Combining YOLO and Visual Rhythm for Vehicle Counting

  • Victor Nascimento Ribeiro USP
  • Nina S. T. Hirata USP


Video-based vehicle detection and counting play a critical role in managing transport infrastructure. Traditional image-based counting methods usually involve two main steps: initial detection and subsequent tracking, which are applied to all video frames, leading to a significant increase in computational complexity. To address this issue, this work presents an alternative and more efficient method for vehicle detection and counting. The proposed approach eliminates the need for a tracking step and focuses solely on detecting vehicles in key video frames, thereby increasing its efficiency.

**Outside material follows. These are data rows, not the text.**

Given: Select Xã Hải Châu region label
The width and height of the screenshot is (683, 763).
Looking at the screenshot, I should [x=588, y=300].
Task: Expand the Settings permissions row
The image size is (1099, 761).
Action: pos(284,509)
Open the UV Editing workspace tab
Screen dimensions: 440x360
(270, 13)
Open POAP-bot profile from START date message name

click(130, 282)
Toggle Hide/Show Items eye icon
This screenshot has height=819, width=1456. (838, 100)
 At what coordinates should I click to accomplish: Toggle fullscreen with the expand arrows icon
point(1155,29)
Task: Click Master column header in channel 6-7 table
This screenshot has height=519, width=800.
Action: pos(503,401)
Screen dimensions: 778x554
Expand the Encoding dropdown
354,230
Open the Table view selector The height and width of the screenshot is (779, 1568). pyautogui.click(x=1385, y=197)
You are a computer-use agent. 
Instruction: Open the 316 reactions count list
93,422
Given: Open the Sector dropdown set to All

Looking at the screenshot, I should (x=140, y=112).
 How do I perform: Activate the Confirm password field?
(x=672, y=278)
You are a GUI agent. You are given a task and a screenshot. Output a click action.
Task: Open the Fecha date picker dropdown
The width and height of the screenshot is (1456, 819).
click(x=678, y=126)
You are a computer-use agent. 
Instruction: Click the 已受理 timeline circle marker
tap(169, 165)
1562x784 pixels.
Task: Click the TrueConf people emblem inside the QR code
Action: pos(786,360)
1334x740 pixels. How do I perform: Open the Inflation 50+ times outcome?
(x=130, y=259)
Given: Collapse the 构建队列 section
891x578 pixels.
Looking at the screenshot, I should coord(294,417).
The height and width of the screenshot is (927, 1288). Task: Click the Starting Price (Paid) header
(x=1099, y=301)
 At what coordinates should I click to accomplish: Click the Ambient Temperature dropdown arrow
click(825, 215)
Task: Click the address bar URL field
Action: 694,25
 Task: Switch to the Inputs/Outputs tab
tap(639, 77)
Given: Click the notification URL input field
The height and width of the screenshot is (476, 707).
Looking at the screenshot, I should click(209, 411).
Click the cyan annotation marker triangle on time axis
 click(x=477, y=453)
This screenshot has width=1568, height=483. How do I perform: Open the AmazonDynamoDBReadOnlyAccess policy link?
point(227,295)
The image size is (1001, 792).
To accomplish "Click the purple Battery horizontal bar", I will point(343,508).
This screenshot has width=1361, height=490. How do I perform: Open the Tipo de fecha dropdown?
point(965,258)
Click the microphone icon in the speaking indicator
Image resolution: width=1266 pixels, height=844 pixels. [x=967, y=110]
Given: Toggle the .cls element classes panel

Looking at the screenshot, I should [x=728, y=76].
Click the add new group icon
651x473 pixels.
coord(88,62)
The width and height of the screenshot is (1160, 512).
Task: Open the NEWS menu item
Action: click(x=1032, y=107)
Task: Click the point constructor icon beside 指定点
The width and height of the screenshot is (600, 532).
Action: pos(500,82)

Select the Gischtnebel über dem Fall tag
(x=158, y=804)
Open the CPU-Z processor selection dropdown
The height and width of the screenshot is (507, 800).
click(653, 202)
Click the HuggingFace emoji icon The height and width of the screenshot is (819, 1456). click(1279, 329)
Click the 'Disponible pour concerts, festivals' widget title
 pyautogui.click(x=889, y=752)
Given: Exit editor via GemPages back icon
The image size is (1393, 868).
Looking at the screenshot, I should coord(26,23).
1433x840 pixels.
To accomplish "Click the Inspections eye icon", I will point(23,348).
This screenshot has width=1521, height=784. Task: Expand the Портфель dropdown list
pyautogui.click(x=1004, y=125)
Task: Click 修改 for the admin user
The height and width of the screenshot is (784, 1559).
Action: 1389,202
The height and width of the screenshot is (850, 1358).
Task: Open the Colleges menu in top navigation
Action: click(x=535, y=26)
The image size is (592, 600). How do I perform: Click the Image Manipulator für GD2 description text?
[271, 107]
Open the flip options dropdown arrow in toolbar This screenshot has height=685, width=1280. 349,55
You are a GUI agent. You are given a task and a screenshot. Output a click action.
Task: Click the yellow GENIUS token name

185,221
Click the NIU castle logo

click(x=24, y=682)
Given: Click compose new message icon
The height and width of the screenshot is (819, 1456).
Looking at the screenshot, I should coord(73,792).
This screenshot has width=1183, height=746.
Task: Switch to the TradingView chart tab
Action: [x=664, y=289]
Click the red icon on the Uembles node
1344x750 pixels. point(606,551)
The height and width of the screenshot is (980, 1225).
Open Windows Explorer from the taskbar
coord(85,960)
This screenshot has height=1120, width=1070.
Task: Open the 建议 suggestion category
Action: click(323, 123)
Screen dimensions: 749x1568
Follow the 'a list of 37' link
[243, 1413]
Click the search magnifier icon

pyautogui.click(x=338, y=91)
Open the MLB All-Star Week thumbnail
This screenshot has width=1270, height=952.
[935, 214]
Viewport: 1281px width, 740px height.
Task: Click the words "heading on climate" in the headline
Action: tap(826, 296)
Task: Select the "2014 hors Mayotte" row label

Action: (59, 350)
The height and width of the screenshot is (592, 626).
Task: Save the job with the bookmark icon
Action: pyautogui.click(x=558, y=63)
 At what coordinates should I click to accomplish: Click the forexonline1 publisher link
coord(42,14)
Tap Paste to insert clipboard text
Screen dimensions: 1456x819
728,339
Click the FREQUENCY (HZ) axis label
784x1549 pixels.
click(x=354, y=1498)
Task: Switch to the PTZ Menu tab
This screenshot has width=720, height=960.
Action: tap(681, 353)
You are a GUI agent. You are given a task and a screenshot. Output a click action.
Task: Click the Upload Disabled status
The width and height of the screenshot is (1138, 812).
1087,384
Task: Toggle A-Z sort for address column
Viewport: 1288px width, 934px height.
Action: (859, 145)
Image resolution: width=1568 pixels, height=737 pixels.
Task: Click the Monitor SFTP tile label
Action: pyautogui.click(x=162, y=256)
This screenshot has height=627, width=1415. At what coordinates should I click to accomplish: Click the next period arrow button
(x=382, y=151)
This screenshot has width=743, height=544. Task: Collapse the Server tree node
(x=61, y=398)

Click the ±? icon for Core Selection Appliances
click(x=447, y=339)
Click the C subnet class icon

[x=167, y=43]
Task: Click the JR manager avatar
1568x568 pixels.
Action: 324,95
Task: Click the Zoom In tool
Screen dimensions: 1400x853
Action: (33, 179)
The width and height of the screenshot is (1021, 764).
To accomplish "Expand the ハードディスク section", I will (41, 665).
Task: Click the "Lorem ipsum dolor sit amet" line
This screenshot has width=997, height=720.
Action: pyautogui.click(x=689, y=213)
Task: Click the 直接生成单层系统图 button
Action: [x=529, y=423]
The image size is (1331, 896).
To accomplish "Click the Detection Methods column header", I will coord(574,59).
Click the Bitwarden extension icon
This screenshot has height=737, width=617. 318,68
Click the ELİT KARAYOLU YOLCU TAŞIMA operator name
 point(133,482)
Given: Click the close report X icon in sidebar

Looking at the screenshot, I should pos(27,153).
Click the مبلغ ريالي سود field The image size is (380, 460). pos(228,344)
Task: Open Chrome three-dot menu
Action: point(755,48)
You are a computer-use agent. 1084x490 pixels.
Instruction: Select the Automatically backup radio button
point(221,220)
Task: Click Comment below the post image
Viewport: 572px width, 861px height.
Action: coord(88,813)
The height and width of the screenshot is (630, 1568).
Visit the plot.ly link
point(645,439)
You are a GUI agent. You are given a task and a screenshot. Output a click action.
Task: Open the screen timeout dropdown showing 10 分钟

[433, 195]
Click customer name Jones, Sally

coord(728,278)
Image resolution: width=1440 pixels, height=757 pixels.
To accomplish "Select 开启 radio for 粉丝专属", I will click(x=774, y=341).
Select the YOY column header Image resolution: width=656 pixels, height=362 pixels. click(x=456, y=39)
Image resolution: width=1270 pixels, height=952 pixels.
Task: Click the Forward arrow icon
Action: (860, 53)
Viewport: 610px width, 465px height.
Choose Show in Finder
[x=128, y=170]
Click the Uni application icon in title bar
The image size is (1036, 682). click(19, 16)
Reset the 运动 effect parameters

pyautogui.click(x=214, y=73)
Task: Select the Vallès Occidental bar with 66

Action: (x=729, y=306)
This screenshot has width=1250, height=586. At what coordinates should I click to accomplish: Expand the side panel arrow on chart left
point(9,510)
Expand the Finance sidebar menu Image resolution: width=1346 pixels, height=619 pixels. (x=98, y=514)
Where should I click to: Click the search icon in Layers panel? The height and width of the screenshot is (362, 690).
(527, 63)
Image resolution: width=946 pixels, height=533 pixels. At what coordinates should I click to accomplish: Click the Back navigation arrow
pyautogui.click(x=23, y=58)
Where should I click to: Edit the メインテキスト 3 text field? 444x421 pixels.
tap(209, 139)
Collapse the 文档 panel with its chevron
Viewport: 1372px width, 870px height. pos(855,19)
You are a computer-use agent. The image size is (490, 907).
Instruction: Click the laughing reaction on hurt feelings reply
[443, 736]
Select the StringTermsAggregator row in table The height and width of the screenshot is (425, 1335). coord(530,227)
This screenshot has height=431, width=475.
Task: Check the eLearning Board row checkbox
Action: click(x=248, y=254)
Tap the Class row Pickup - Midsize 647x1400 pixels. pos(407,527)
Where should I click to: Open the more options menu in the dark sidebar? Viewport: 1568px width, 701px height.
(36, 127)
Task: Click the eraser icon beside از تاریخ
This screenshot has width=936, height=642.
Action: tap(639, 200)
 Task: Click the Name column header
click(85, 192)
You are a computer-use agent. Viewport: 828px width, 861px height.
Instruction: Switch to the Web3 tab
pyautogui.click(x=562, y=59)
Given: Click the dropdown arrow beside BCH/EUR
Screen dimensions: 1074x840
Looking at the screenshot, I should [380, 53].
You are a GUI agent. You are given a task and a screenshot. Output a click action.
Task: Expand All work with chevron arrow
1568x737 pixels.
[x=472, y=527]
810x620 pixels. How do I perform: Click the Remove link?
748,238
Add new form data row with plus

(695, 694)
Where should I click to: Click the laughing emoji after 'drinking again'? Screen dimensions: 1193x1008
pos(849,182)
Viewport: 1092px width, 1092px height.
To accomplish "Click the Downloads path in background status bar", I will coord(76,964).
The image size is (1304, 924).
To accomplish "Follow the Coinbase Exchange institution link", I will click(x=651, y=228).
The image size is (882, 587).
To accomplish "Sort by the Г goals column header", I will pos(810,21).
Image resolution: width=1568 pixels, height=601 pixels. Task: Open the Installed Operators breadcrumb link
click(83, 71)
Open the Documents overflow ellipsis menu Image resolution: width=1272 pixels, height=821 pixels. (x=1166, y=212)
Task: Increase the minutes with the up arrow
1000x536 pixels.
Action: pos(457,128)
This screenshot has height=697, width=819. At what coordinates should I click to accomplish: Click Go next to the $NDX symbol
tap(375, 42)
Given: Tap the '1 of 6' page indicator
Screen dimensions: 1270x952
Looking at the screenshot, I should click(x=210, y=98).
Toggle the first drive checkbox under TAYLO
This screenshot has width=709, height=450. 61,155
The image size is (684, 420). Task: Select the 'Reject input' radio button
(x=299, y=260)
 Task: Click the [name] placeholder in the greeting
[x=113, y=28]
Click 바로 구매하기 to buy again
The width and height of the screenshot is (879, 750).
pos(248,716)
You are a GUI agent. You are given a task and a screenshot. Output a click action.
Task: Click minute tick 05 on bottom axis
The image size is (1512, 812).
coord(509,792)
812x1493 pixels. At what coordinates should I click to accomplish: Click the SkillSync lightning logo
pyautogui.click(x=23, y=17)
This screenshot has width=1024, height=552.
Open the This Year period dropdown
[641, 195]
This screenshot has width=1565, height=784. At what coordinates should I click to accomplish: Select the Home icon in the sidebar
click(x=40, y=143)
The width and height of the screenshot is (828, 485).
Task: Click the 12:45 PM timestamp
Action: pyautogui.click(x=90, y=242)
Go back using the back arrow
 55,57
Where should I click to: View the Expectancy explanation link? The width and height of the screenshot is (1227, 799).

To achieve this, we developed a system that combines YOLO, for vehicle detection, with Visual Rhythm, a way to create time-spatial images that allows us to focus on frames that contain useful information. Additionally, this method can be used for counting in any application involving unidirectional moving targets to be detected and identified.Experimental analysis using real videos shows that the proposed method achieves mean counting accuracy around 99.15% over a set of videos, with a processing speed three times faster than tracking based approaches.


A. A. Kurzhanskiy and P. Varaiya, “Traffic management: An outlook,” Economics of Transportation, vol. 4, no. 3, pp. 135–146, 2015.

C. S. Asha and A. V. Narasimhadhan, “Vehicle counting for traffic management system using yolo and correlation filter,” in IEEE International Conference on Electronics, Computing and Communication Technologies (CONECCT), 2018, pp. 1–6.

P. Patil, “Applications of deep learning in traffic management: A review,” International Journal of Business Intelligence and Big Data Analytics, vol. 5, no. 1, p. 16–23, Jan. 2022.

J. Redmon, S. Divvala, R. Girshick, and A. Farhadi, “You only look once: Unified, real-time object detection,” 2016.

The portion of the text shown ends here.